Effects of plasma kinetic modeling on performance characterization of plasma actuators for active flow control

This work focuses on the development of a multiscale computational fluid dynamics (CFD) simulation framework for the investigation of the effects of plasma kinetics on the performance of a microscale dielectric barrier discharge plasma actuator (DBD-PA). To this purpose, DBD-PA multi-scale dual-step modelling approach has been implemented, by considering plasma chemistry and flow dynamic. At first, a microscopic plasma model based on the air plasma kinetics has been defined and plasma reactions have been simulated in zero-dimensional computations in order to evaluate the charge density. At this aim computations have been performed using the toolbox ZDPlasKin, which solves plasma reactions by means of Bolsig+ solver.

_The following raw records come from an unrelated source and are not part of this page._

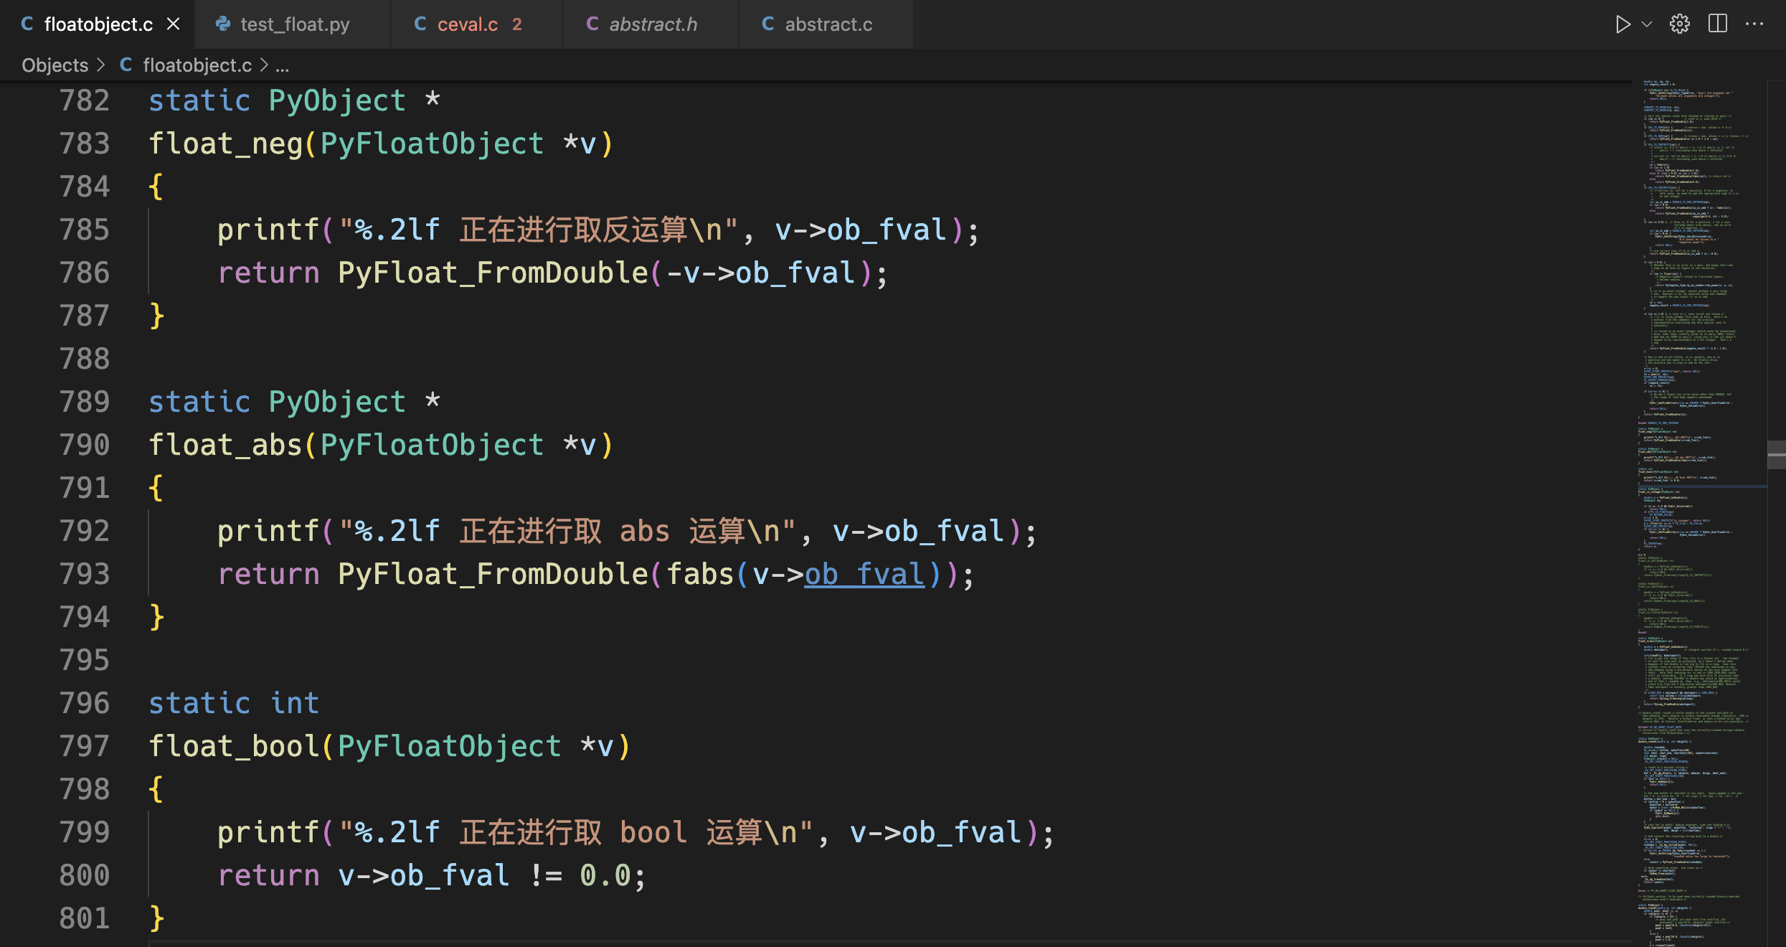The width and height of the screenshot is (1786, 947).
Task: Click the vertical scrollbar thumb
Action: click(1776, 455)
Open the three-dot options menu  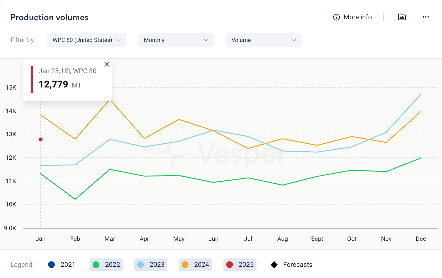[x=425, y=17]
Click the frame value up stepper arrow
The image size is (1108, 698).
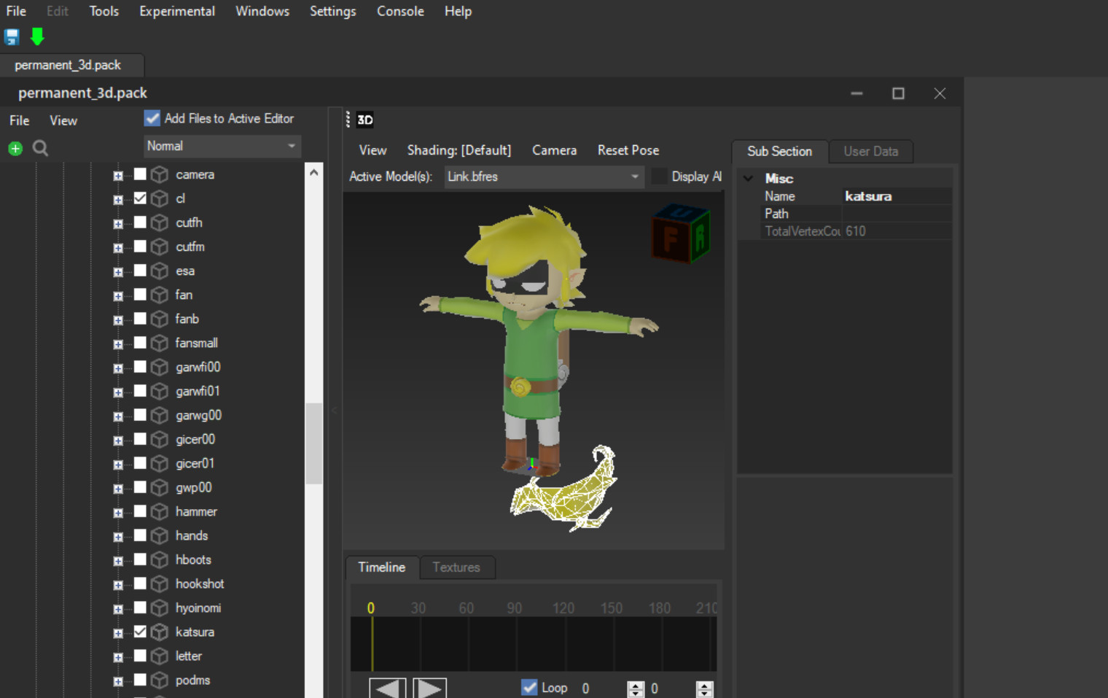[x=635, y=683]
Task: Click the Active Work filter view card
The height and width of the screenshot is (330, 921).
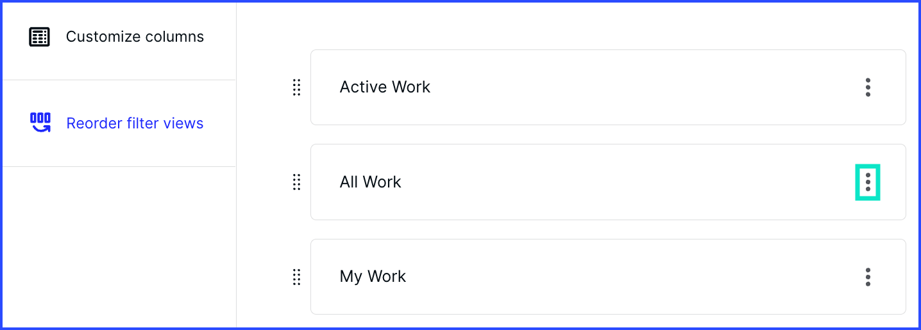Action: pos(608,87)
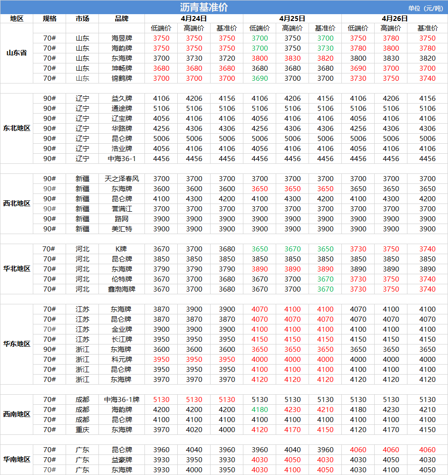The image size is (448, 475).
Task: Click the K牌 brand cell
Action: coord(122,249)
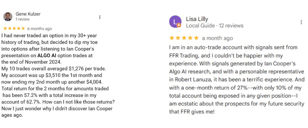Image resolution: width=308 pixels, height=128 pixels.
Task: Click Lisa Lilly's purple "L" avatar
Action: click(175, 22)
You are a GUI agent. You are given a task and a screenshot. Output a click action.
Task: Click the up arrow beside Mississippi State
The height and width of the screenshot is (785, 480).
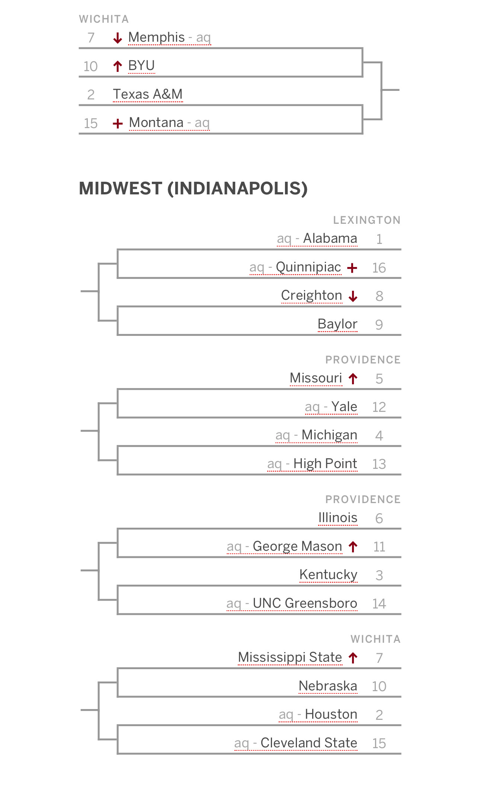point(353,658)
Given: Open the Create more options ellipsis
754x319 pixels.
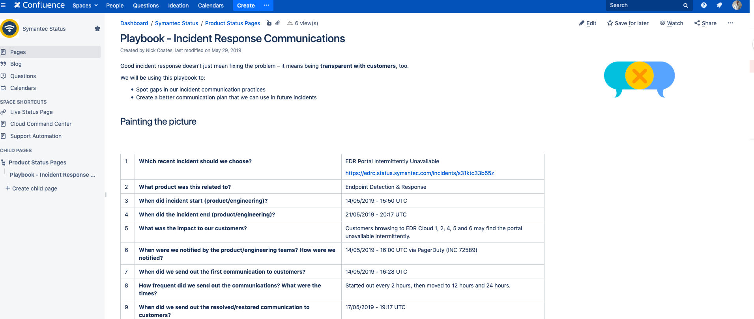Looking at the screenshot, I should pyautogui.click(x=266, y=6).
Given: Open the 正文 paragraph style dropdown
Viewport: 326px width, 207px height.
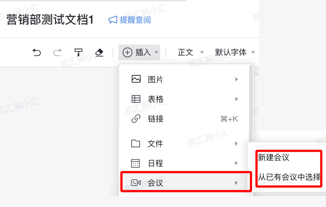Looking at the screenshot, I should tap(191, 52).
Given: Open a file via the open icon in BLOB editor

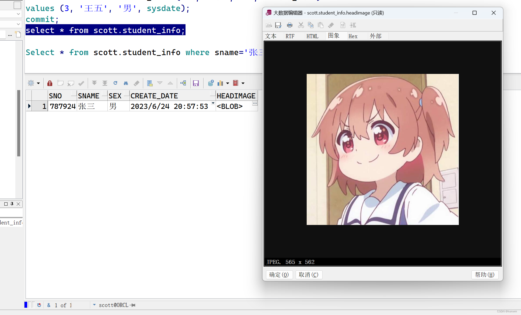Looking at the screenshot, I should pyautogui.click(x=269, y=25).
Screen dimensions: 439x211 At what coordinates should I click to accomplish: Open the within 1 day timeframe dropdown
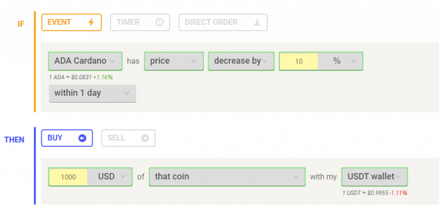click(93, 93)
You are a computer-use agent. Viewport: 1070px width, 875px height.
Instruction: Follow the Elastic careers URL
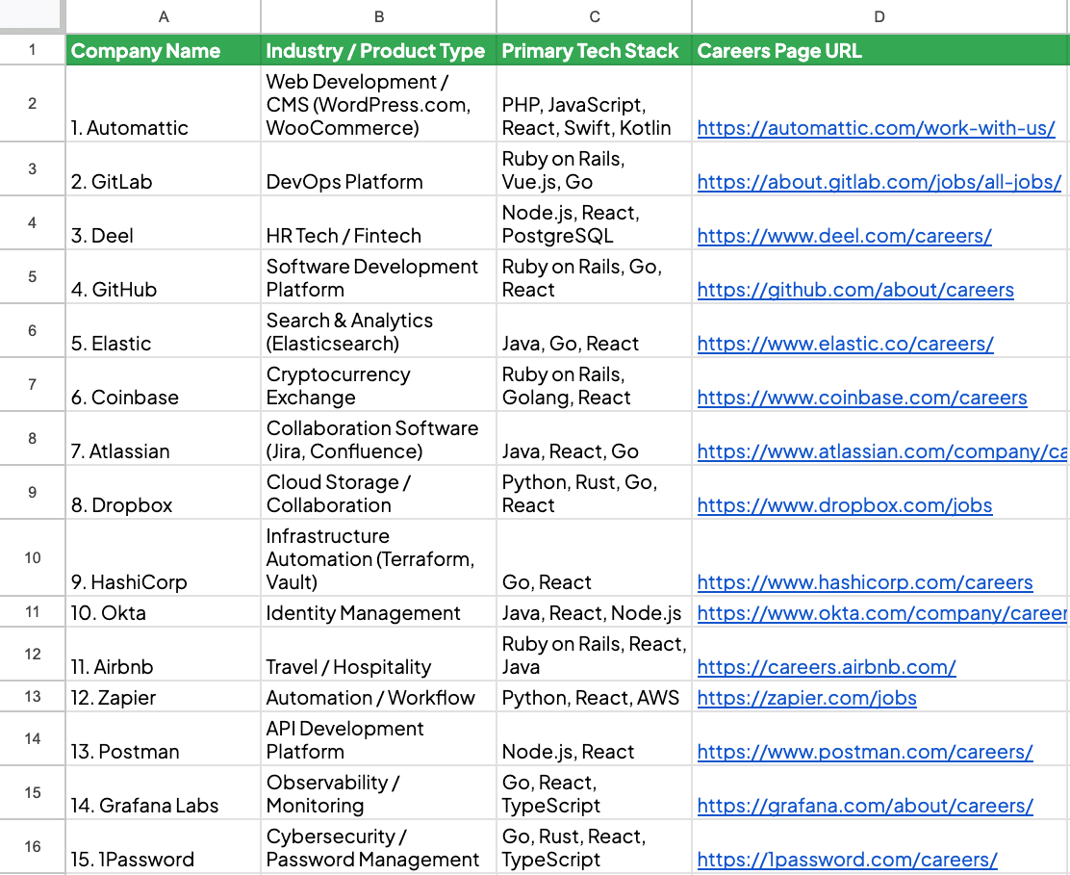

An alternate current (AC) electrical feeding has been assumed: in particular, the sinusoidal voltage amplitude and the frequency have been fixed at 5 kV and 1 kHz at atmospheric pressure and 300 K temperature in quiescent environment. The predictal charge density has been in a macroscopic plasma-fluid model based on Suzen Dual Potential Model (DPM), which has implemented in the computation fluid dynamic CFD code OpenFoam. Hence, as second step, 2D-CFD simulations of the electro-hydrodynamic body forces induced by the microscale DBDPA have been performed, based on the previously predicted charge densities at the operating conditions. Quiescent flow over a dielectric barrier discharge actuator has been simulated using the plasma-fluid model. The novel modelling framework has been validated with experimental data.